Dr. Linda Levy, the director of the undergraduate Athletic Training Program, asked, “What can unionizing bring us that we cannot do ourselves?” Dr. Levy also spoke of poor communication, where she and many other faculty member sent out emails asking questions and received no response. Gary McCool, an Associate Professor and Coordinator of Reference Services at Lamson Library & Learning Commons at Plymouth State, responded to Dr. Levy and said, “By unifying, the faculty would have a stronger force in saying yes or no to certain policies and also have access to legal services should they be necessary.”

Dr. Patricia Lindberg, a professor of education and integrated arts, also spoke against unionizing. In her argument against unionization she said, "Every single person in this room is completely different. I want us to have the freedom to be individuals."

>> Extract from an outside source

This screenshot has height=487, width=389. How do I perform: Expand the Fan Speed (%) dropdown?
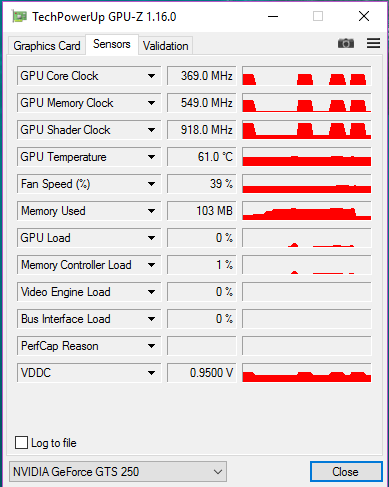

“We are working towards a harmonious environment moving forward. Our goals are the same, to do our jobs as best we can,” said Dr. Chris Chabot, a professor of neurobiology at Plymouth State. Since the union is based on democracy, the union will not work without the support of the faculty. If it comes to a point where the majority of the faculty does not want to be a part of AAUP anymore, they can begin the process of decertification, in which faculty members would vote on whether or not they would like to stay in the union. If they vote for decertification, the university would go back to having a non-represented faculty.

Right now, the faculty will begin the process of formally unionizing. On Thursday April 21, they met to finalize a timeline in which they set up milestones like voting in a representative. The focus is to have open communication with faculty, and to give them time to contemplate on whether or not to join the union. Having a union on campus does not force the faculty to join, they can refuse to do so and not be represented by the union. The faculty who supported the union have no interest in steamrolling over faculty who oppose them.